Menurut mantan Gubernur Bali periode 2008-2018 itu, dengan fasilitas UPPO dari pemerintah, para petani dapat memperoleh fasilitas pengolahan pupuk organik secara terpadu dan tentu mendukung semakin berkembangnya pertanian organik.
UPPO sendiri merupakan fasilitas yang dilengkapi dengan rumah kompos, alat pengolah pupuk organik, ternak, kandang komunal, bak fermentasi dan kendaraan roda tiga.
"Kalau kita mau mengekspor produk-produk organik, tentunya pupuk yang digunakan haruslah pupuk organik. Pemerintah menyiapkan program ini, tentunya karena negara ingin agar kita tidak tergantung dengan pupuk kimia," ucapnya.
Selama ini, ujar Pastika, jumlah pupuk organik yang dihasilkan dari unit Sistem Pertanian Terintegrasi (Simantri) atau sekarang yang dinamakan Sistem Pertanian Terpadu (Sipadu), belum mampu memenuhi kebutuhan para petani.
Selain itu, pupuk organik yang dihasilkan unit Simantri ketika dijual di berbagai pedagang tanaman hias, juga selalu laris-manis. Dengan demikian, sesungguhnya pasar pupuk organik ini sangat terbuka.
"UPPO ini akan bisa berjalan dengan baik, jika dibarengi dengan kesungguhan dan keberpihakan pada pertanian, serta jangan hanya di tataran teori. Selain itu, juga harus ada kerja sama dengan pemerintah daerah," kata anggota Komite 2 DPD itu.

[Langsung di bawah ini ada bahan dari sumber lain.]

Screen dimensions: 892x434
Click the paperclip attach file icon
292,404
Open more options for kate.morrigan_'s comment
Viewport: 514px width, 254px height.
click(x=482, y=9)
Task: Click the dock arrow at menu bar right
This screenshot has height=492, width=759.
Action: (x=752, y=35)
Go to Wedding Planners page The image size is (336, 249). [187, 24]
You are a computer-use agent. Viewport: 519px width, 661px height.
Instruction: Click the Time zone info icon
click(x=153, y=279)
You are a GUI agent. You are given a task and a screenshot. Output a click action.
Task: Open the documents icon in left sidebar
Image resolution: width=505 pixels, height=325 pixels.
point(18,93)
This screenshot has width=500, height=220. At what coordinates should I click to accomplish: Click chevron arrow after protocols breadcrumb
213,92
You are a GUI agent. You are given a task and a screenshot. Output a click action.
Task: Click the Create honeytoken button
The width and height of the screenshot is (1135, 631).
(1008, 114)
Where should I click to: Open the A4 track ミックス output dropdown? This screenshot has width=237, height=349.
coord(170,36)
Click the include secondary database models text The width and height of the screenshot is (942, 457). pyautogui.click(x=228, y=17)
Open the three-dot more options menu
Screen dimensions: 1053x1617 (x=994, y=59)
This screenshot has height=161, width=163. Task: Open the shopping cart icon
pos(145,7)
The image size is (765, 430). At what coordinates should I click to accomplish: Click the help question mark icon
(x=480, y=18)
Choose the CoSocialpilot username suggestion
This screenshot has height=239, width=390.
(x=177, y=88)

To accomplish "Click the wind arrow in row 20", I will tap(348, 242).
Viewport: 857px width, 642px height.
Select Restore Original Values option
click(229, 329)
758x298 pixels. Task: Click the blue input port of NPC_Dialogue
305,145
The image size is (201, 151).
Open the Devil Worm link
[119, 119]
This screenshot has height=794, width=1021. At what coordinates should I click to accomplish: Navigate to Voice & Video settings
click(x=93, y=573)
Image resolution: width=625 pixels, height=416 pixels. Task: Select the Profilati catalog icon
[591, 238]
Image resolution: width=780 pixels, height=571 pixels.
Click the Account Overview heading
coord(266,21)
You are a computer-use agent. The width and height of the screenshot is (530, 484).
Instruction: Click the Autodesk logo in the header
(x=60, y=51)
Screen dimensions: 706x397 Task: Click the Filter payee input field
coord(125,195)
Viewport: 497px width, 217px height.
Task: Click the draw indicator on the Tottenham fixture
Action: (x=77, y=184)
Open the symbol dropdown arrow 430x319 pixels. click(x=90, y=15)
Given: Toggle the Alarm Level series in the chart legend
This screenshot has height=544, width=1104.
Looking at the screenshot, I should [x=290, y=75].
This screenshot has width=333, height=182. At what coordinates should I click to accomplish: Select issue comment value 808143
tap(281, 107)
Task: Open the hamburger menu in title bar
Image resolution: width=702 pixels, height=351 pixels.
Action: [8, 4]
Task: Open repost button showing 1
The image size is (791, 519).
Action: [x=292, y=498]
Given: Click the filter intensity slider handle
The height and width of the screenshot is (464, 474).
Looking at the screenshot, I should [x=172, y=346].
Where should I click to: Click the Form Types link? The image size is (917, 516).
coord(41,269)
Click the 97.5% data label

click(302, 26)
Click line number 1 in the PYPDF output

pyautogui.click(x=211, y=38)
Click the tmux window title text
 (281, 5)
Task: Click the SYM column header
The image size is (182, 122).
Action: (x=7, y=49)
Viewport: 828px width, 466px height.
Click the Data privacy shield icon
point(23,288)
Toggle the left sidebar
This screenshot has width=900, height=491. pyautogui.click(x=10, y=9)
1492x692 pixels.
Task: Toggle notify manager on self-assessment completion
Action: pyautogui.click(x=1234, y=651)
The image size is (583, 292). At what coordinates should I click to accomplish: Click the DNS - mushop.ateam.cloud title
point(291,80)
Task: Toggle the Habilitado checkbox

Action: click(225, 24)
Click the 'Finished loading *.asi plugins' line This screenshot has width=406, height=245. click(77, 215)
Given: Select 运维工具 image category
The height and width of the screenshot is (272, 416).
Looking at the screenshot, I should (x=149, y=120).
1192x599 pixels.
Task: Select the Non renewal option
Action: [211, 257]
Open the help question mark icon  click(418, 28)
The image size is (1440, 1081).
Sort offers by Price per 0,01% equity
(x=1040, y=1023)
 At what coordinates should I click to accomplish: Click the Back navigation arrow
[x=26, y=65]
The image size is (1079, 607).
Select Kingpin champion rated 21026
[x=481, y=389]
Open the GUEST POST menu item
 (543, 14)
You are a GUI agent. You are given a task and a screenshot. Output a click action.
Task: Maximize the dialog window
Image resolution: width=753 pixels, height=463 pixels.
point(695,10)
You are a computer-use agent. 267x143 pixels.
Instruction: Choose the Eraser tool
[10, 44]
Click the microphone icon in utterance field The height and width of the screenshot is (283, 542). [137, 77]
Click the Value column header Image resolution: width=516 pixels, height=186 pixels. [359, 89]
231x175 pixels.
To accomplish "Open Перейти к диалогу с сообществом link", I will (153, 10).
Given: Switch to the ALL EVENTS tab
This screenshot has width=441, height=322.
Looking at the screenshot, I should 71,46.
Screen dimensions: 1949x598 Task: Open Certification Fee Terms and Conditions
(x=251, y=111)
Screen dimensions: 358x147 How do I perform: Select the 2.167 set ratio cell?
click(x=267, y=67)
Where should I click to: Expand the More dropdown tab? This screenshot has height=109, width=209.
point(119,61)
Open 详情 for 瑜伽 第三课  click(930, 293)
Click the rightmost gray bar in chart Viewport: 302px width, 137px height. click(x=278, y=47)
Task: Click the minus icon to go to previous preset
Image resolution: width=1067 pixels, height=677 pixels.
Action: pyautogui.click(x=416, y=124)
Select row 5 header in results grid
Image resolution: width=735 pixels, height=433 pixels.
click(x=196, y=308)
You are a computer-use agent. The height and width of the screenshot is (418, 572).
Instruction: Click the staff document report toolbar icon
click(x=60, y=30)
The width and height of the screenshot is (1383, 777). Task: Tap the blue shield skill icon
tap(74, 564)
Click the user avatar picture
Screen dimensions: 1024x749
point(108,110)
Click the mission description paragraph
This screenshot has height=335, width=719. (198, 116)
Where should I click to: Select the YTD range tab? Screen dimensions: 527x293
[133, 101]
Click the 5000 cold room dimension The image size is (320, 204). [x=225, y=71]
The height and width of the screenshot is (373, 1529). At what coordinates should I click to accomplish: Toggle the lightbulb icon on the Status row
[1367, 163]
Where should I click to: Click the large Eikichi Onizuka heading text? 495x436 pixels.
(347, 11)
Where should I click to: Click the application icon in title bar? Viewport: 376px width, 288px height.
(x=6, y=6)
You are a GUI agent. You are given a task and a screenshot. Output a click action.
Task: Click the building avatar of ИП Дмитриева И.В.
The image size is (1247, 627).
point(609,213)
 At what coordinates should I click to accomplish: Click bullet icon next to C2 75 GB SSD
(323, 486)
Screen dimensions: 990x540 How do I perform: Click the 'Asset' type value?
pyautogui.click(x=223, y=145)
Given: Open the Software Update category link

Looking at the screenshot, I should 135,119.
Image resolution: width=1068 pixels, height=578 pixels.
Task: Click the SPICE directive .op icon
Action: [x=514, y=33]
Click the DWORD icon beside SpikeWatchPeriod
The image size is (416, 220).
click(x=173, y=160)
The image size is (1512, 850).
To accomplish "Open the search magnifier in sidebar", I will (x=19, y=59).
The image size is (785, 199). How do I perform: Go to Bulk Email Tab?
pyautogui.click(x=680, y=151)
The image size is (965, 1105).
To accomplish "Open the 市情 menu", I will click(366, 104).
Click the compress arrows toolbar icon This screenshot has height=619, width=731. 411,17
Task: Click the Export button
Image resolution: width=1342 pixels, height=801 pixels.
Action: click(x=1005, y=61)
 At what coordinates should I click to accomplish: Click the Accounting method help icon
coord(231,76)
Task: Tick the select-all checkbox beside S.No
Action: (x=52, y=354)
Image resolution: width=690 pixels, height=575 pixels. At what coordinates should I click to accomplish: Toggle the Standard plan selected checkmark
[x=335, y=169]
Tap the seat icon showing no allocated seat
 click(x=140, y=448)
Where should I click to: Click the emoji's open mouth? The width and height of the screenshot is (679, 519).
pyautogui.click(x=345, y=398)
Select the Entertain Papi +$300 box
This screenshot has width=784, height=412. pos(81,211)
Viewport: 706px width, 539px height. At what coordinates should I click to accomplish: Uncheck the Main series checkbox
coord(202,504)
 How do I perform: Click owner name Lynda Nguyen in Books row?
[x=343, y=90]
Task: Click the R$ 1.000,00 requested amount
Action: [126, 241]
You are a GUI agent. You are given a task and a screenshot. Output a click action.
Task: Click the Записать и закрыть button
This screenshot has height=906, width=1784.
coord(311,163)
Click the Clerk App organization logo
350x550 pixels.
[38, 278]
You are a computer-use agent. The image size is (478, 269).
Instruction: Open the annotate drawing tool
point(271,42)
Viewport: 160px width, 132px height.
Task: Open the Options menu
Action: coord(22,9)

Di sisi lain, Pastika mengingatkan bahwa di tengah pandemi COVID-19 ini, harus dilakukan berbagai upaya secara bersinergi dalam menyelamatkan perekonomian Bali yang telah terkontraksi mencapai minus lebih dari sembilan persen, dan pertanian menjadi satu sektor potensial yang bisa digeluti kembali.
"Oleh karena itu, sangat diperlukan kemampuan untuk mengorkestrasi hal-hal yang kita miliki agar bisa tetap survive di tengah kondisi saat ini," ujarnya.
Sementara itu, I Gusti Ngurah Raka dari Tabanan Hub menyebut ada sejumlah permasalahan klasik yang masih dihadapi petani seperti kesulitan akses pasar, harga yang jatuh ataupun tidak kompetitif ketika panen, kemampuan untuk menjaga kualitas produk hingga database produk.
"Di samping itu, kita juga tidak punya korporasi yang mampu melawan kekuatan modal ke Bali yang begitu besarnya. Jika petani dan UMKM 'dilepas', tentu mereka tidak akan bisa bersaing," ucap pria yang juga pendiri Holding Bumdes di Bali itu.
Oleh karena itu, kini melalui wadah Mahesa Agro Wisata, yang baru terbentuk, yang terdiri dari para tokoh intelektual di Provinsi Bali berupaya untuk turut memberikan solusi terhadap sejumlah persoalan yang dihadapi petani, dengan didukung sistem berbasis digital.